*Input data*
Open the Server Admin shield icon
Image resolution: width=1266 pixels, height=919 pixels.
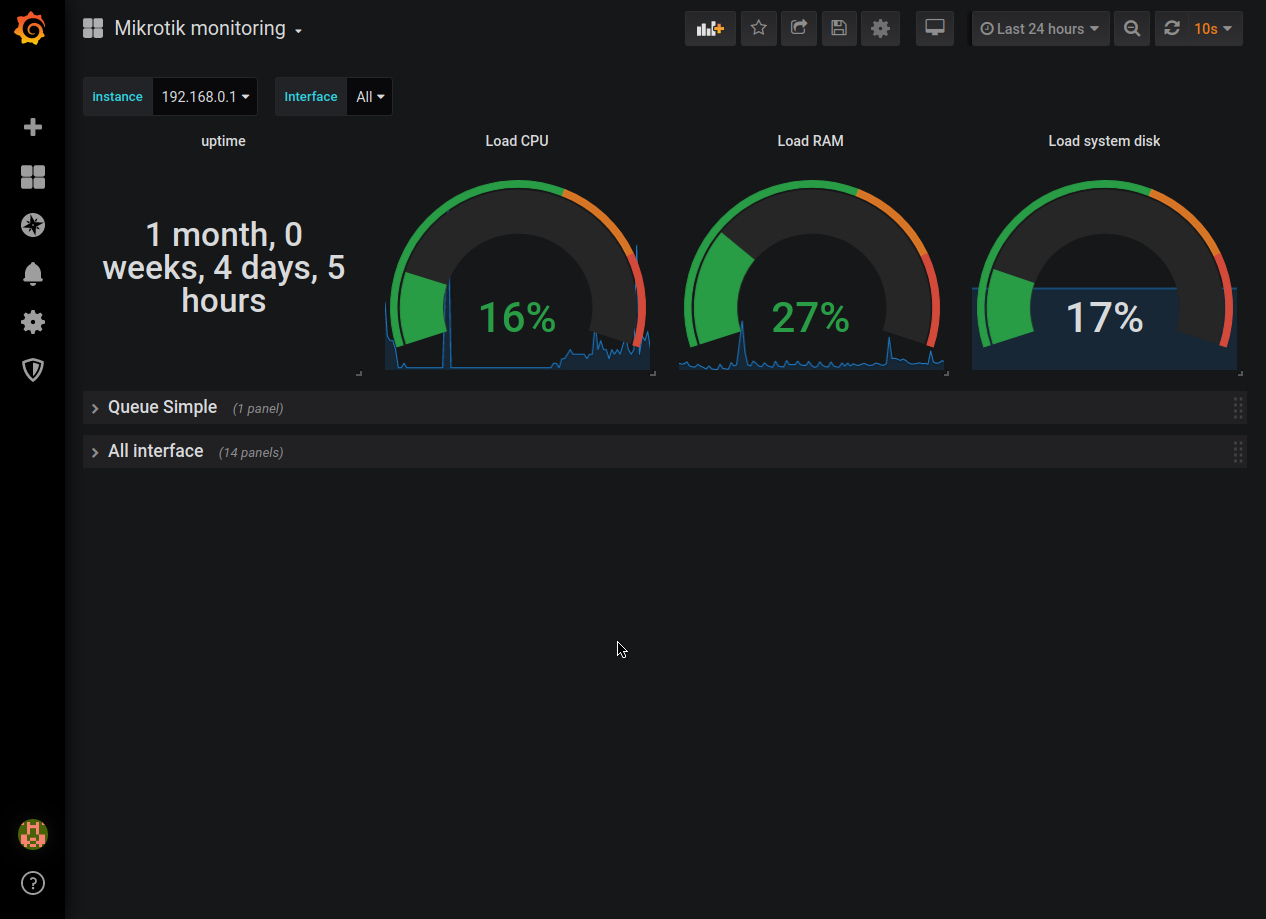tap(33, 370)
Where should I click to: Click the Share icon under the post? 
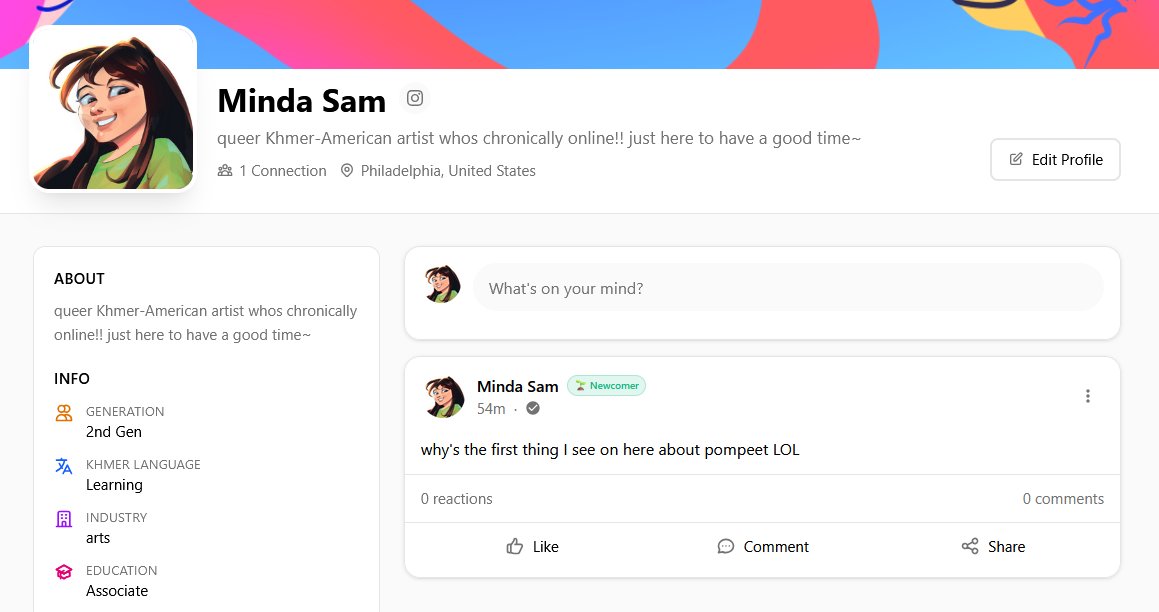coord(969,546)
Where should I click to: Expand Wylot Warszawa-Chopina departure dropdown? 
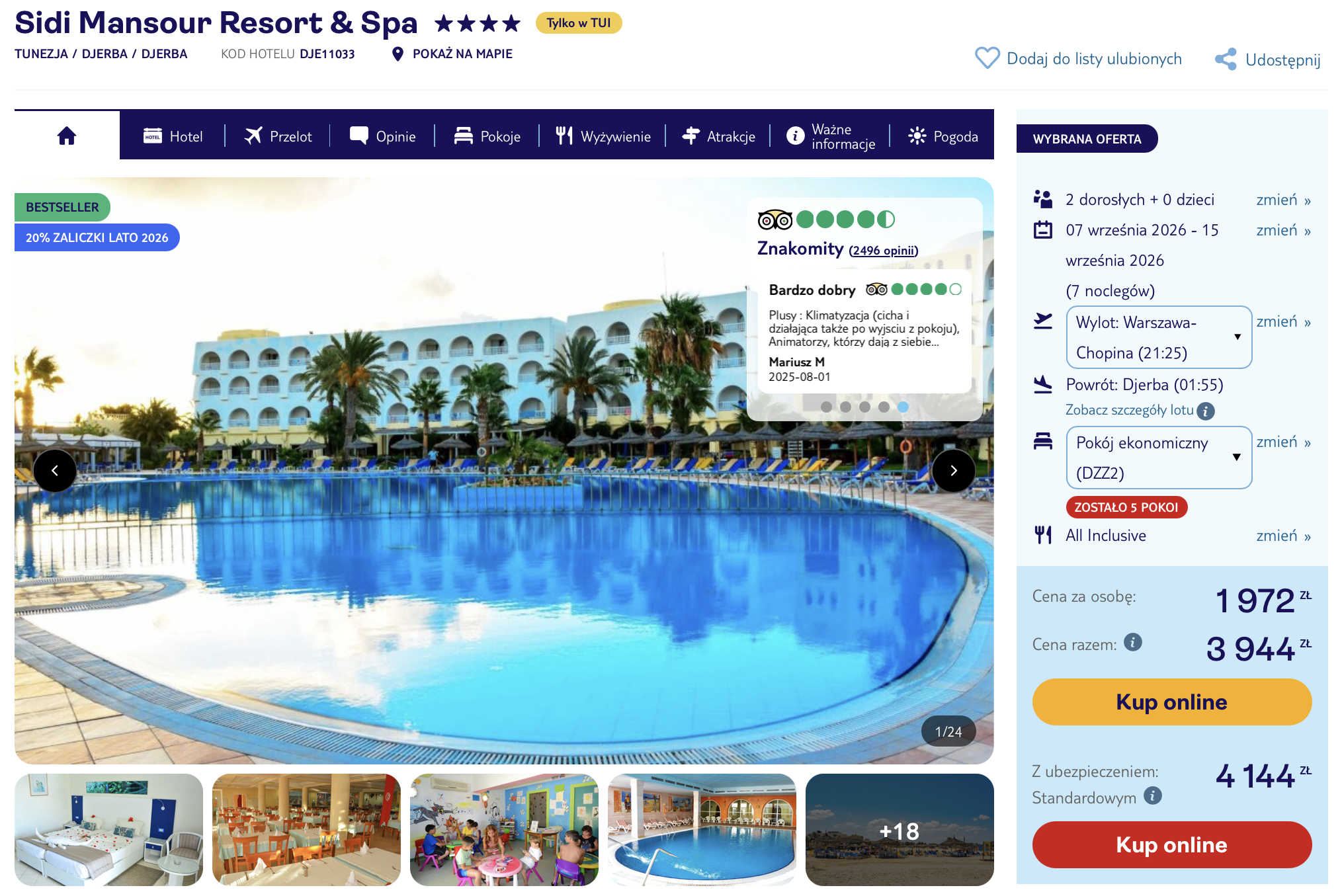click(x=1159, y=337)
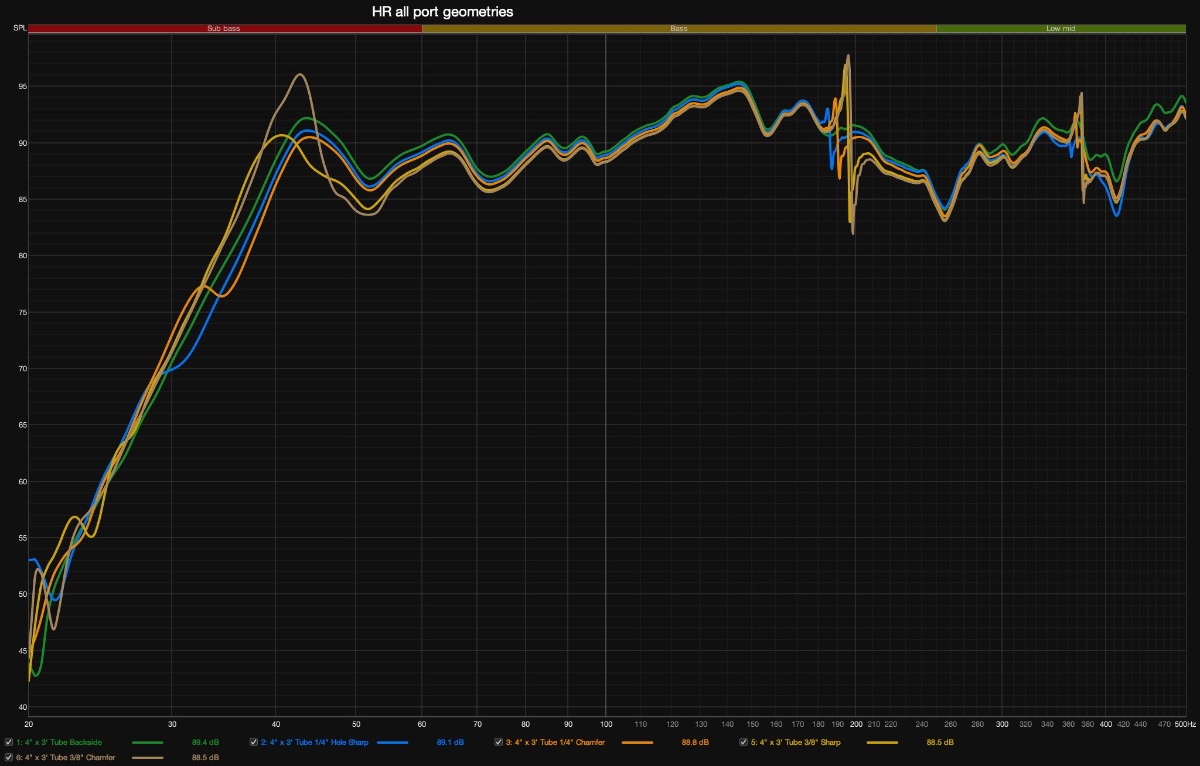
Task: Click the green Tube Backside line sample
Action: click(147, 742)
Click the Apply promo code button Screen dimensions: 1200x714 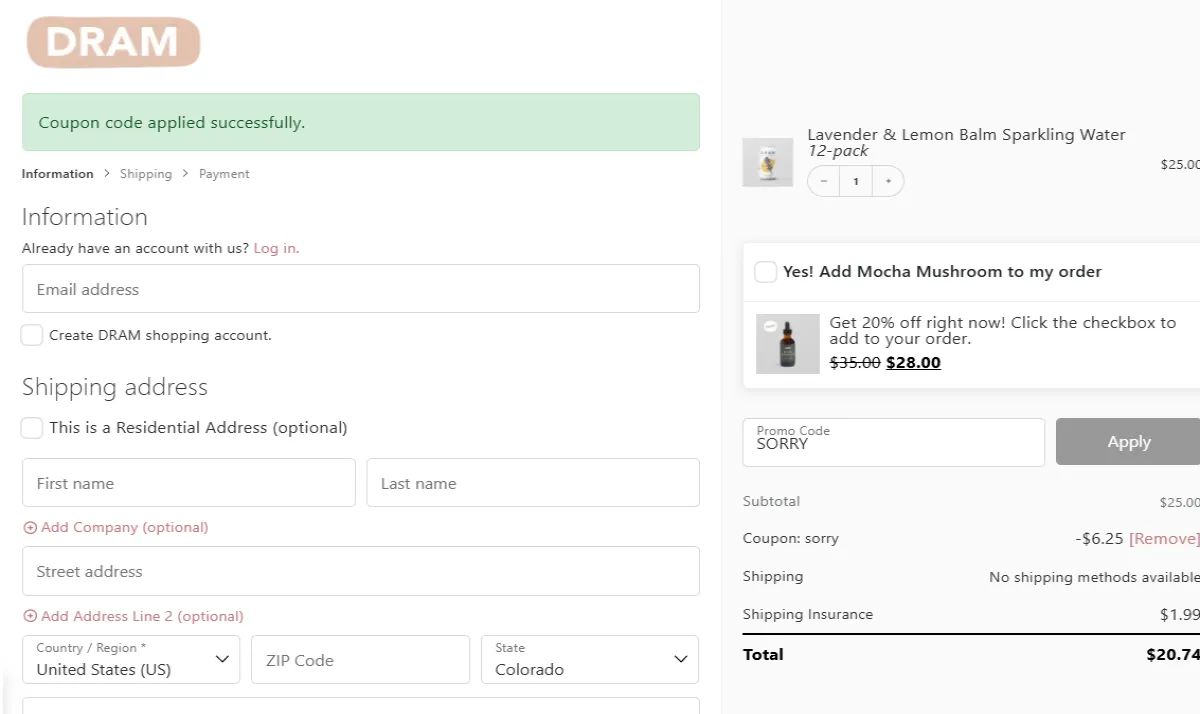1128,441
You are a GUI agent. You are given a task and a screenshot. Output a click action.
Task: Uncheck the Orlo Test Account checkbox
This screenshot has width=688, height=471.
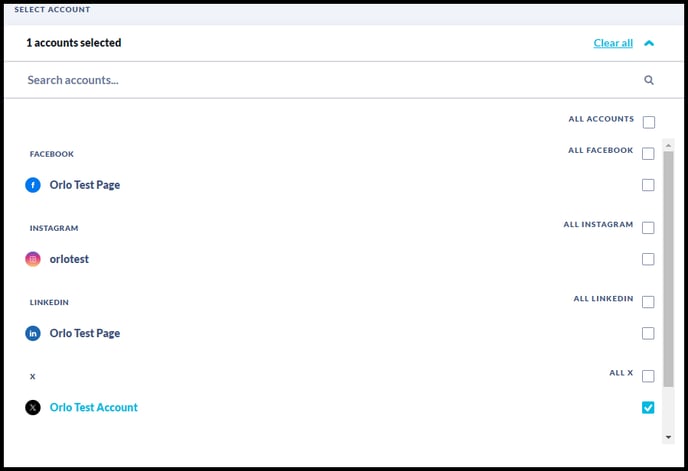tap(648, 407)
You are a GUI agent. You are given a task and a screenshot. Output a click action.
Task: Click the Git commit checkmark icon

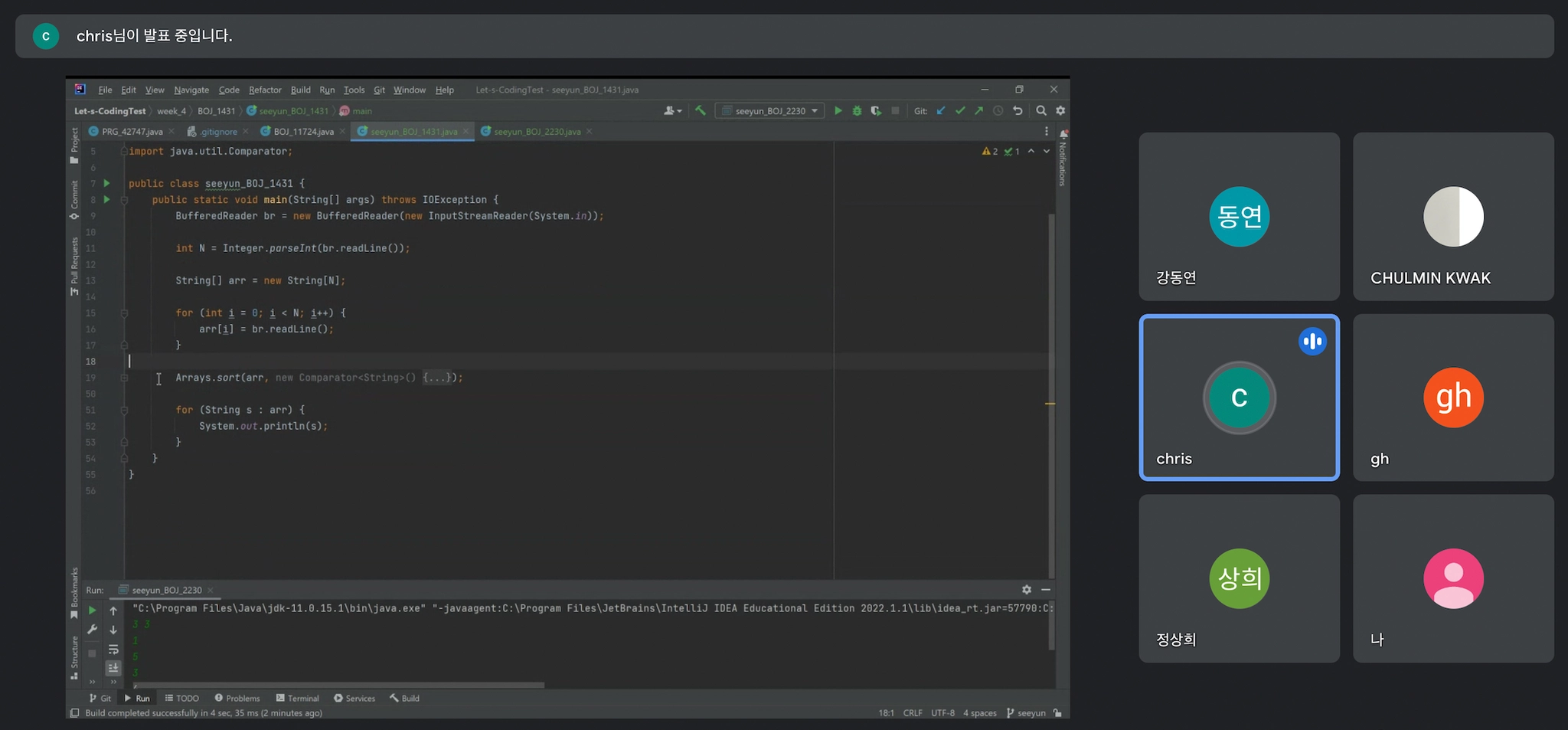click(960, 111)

*Problem description*
If a picture falls within the span, leave it out, and reproduce exactly the lines from the one containing "This screenshot has width=688, height=471." through the end of the material, and no others.

*Answer*
This screenshot has width=688, height=471.
tap(648, 407)
You are a GUI agent. You are given a task and a screenshot. Output a click action.
Task: Click the Git commit checkmark icon

click(960, 111)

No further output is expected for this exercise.